REQUEST:
Copy the data word for word, starting at its first line and ending with the line that contains "This screenshot has width=1867, height=465.", both ends included.

RECORDS PROVIDED:
---
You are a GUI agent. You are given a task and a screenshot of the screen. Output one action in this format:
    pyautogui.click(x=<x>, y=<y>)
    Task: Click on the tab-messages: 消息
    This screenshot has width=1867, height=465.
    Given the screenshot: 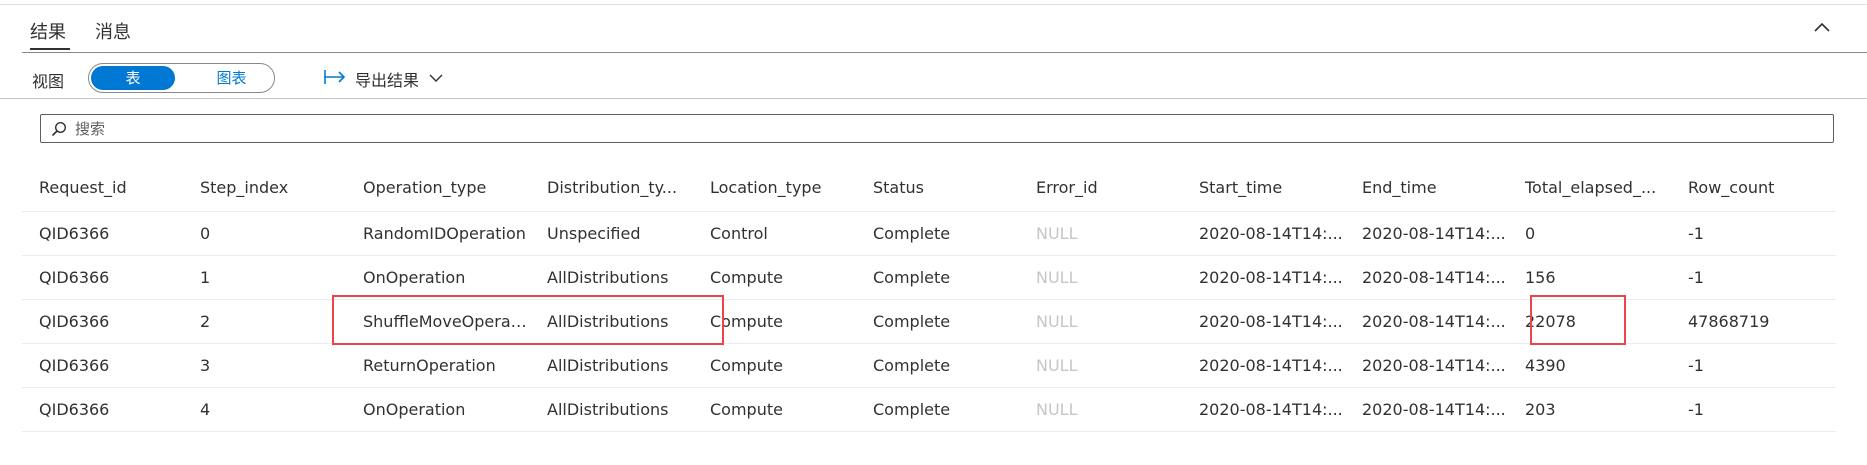 What is the action you would take?
    pyautogui.click(x=113, y=31)
    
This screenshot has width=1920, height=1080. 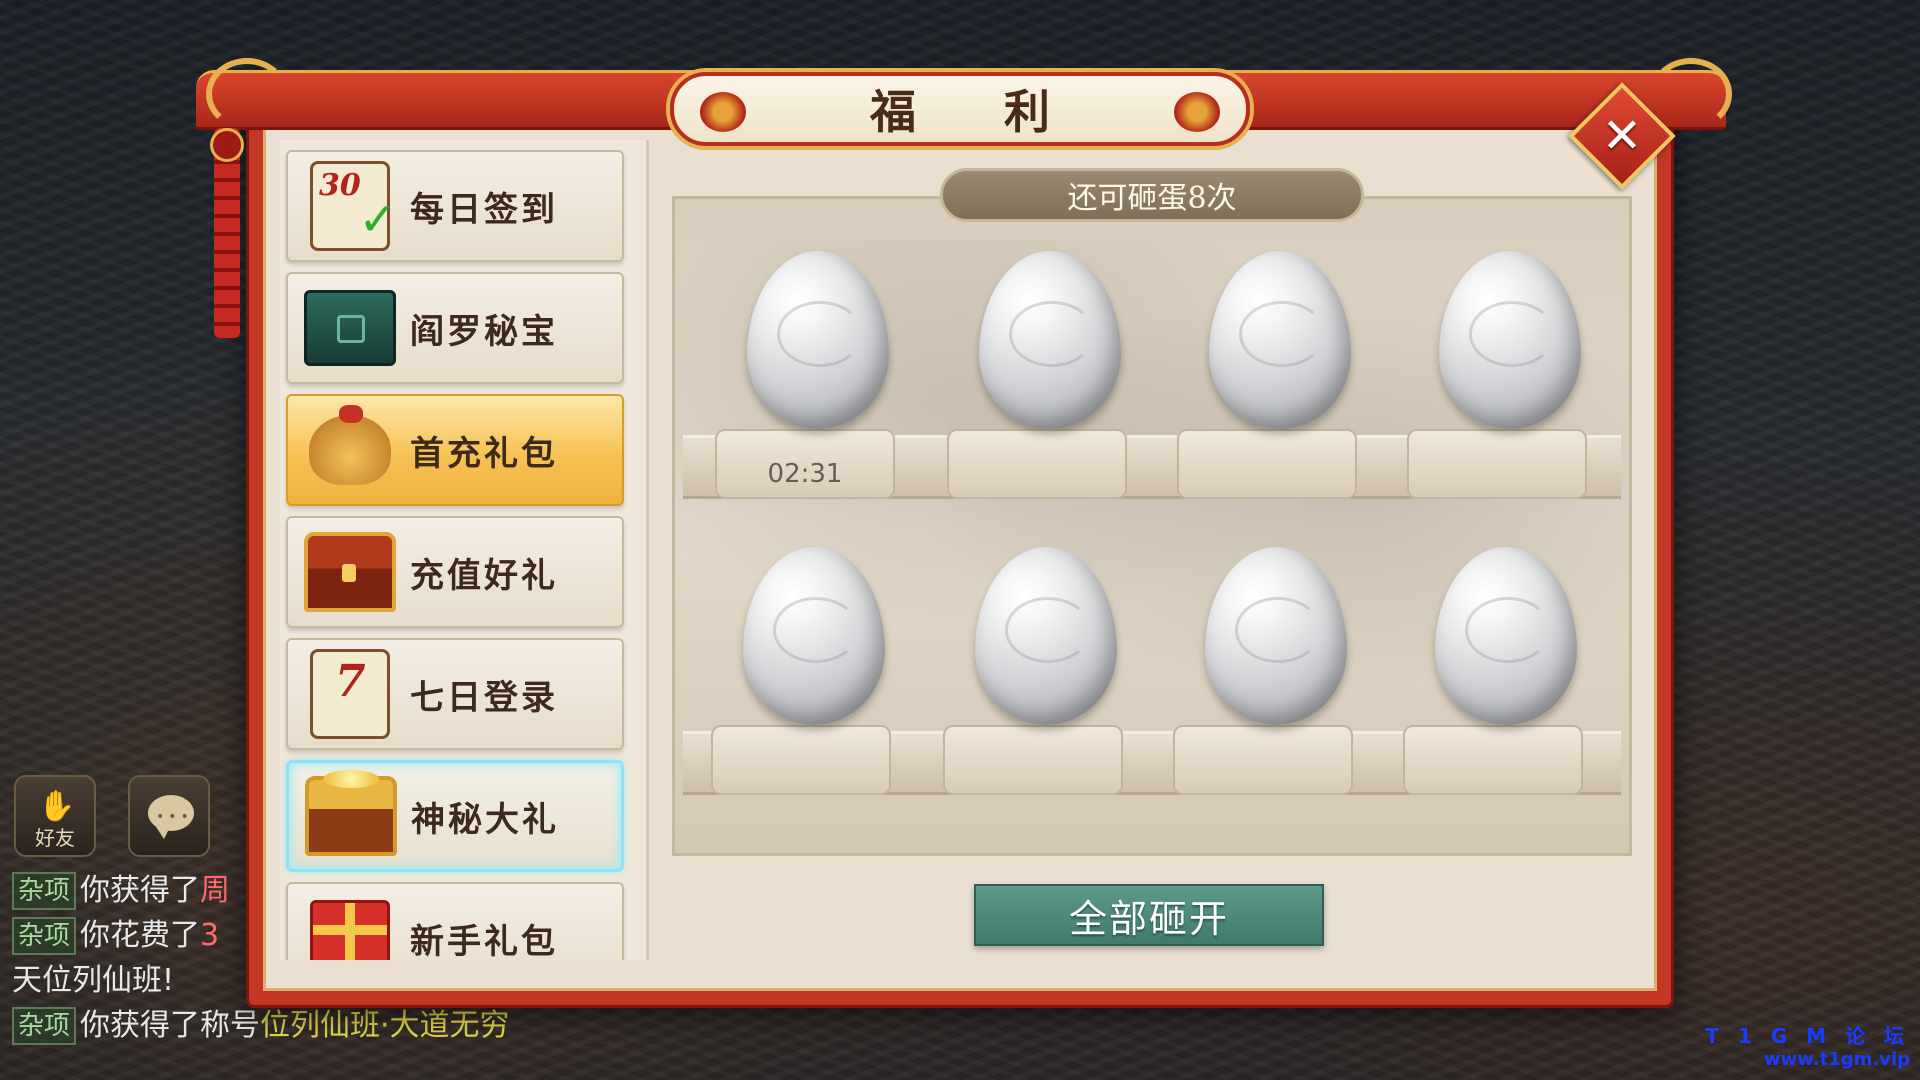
---
ANSWER TO THIS TASK:
You are a GUI agent. You are given a task and a screenshot of the screen. Output one action in this format:
    pyautogui.click(x=<x>, y=<y>)
    Task: Click on the tab-messages: 消息
    This screenshot has width=1867, height=465.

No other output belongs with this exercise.